• SOURCE PASSAGE:
━━━━
I've spent hours trying to write 'about me' so I just gave up and you'll have to figure this out for yourself. Thanks for stopping in anyway!

Tuesday, March 24, 2009

I'm a user

/rant-on

After careful consideration, it would seem that I'm now using blogger as my personal dumping ground. Call it self-analysis therapy or airing my personal laundry for all to see. Call it whatever you wish, I'm just calling it how I see it.

The fact is...there's been a lot on my mind lately and I haven't had much zeal to share it because I dislike reading it later, then thinking, 'what a fucking whiner!' Seriously, I have issues with hating myself for expression of frustration with being where I place myself. Like the last post about being in the Friendzone...I intentionally put myself in these positions and I have nobody to blame but myself.

If you haven't guessed this is where it would seem that I'm taking the proverbial bat to my bony fleshy parts (genitalia excluded), but it's not. I'm taking the cynical scientific approach today and it may only seem like I'm conducting public self-beating. Seriously.

Now back to my point.

Self-analysis is important for my recent thoughts because I want to change my behavior. I want to be responsible with my money, I want to have a nympho girlfriend, I want to have my car working again so I don't have to spend all of my fucking time en route to work and back. Not all of these things can be solved right away, but they will only become a reality once I create a budget and stick to it. I've created them in the past, but stick with them? Naaa...who the fuck needs another inanimate object telling you what-the-fuck to do? I certainly don't, but you know I'm just being sarcastic here. I really do. I really fucking do need this because I am so unsatisfied with where I am in life.

I'm fed up with being broke. I'm goddamned tired of not being able to afford to spoil my kids. I have been entirely too selfish with my money and just like the Friendzone, I have no one else to blame but myself.

So, moving forward...no more booze, no more cigs, no more blowing my money on things that aren't necessary. I need some sobriety anyway. As much as I'd love to spend a little money on getting stoned, I know that's not possible either if I want to pull myself out of this.
━━━━
• ENTRIES SUPPLIED:
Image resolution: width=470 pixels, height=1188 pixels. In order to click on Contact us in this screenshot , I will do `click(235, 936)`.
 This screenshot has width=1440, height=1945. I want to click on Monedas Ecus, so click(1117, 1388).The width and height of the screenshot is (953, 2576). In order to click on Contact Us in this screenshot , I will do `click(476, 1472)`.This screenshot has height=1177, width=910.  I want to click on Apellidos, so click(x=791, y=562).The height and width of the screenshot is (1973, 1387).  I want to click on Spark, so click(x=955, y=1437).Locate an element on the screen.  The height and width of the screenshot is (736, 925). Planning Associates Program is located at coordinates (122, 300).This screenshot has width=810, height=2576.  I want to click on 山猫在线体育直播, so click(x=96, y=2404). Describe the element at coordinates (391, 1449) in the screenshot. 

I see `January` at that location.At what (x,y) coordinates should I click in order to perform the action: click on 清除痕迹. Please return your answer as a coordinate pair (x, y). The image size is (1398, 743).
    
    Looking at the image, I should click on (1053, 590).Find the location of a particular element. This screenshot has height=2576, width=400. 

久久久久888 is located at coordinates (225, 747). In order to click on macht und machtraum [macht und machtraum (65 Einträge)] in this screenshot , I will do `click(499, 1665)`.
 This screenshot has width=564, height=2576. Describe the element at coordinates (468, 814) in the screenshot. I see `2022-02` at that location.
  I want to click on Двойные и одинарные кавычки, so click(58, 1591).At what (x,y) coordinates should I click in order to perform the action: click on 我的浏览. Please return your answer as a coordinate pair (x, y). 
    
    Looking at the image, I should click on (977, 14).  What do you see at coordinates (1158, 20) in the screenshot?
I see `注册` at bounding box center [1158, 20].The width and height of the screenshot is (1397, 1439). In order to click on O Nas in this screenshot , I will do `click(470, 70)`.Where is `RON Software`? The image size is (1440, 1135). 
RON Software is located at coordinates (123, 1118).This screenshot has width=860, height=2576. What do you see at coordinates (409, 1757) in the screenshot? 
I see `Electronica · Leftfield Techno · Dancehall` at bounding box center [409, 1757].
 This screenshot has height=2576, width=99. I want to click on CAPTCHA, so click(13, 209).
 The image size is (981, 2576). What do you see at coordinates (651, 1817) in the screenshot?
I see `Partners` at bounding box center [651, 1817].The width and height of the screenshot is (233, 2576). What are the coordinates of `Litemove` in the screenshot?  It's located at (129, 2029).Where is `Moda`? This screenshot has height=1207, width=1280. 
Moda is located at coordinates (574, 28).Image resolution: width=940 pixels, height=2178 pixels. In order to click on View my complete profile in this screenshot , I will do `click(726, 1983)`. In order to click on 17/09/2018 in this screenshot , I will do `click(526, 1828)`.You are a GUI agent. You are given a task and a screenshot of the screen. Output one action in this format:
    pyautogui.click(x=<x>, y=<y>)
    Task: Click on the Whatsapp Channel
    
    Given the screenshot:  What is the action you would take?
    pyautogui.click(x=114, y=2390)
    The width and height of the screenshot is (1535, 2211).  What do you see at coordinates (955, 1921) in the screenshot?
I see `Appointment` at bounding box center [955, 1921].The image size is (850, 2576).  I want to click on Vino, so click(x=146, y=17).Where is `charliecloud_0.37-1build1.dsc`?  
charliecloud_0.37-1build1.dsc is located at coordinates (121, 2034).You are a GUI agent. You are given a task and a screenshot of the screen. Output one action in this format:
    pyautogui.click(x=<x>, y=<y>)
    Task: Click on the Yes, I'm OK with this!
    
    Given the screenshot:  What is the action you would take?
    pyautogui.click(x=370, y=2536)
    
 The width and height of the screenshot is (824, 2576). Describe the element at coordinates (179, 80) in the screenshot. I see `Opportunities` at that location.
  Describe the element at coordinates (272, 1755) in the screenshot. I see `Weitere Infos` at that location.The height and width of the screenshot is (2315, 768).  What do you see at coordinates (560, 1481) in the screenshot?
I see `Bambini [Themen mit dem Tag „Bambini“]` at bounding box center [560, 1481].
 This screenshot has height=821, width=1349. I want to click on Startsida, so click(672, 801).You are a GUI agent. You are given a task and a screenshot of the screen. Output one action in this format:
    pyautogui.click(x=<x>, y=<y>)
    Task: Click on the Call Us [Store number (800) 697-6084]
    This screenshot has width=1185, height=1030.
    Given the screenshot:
━━━━
• WORK REQUEST 1:
List every item the blog post says there will be "no more" of from now on.
• WORK REQUEST 2:
What date appears on the blog post?
• WORK REQUEST 3:
Write out the part of the blog post that opens with the words containing "Now back to" and closes with "am in life.".

• WORKED SOLUTION 1:
- booze
- cigs
- blowing money on things that aren't necessary

• WORKED SOLUTION 2:
Tuesday, March 24, 2009

• WORKED SOLUTION 3:
Now back to my point.

Self-analysis is important for my recent thoughts because I want to change my behavior. I want to be responsible with my money, I want to have a nympho girlfriend, I want to have my car working again so I don't have to spend all of my fucking time en route to work and back. Not all of these things can be solved right away, but they will only become a reality once I create a budget and stick to it. I've created them in the past, but stick with them? Naaa...who the fuck needs another inanimate object telling you what-the-fuck to do? I certainly don't, but you know I'm just being sarcastic here. I really do. I really fucking do need this because I am so unsatisfied with where I am in life.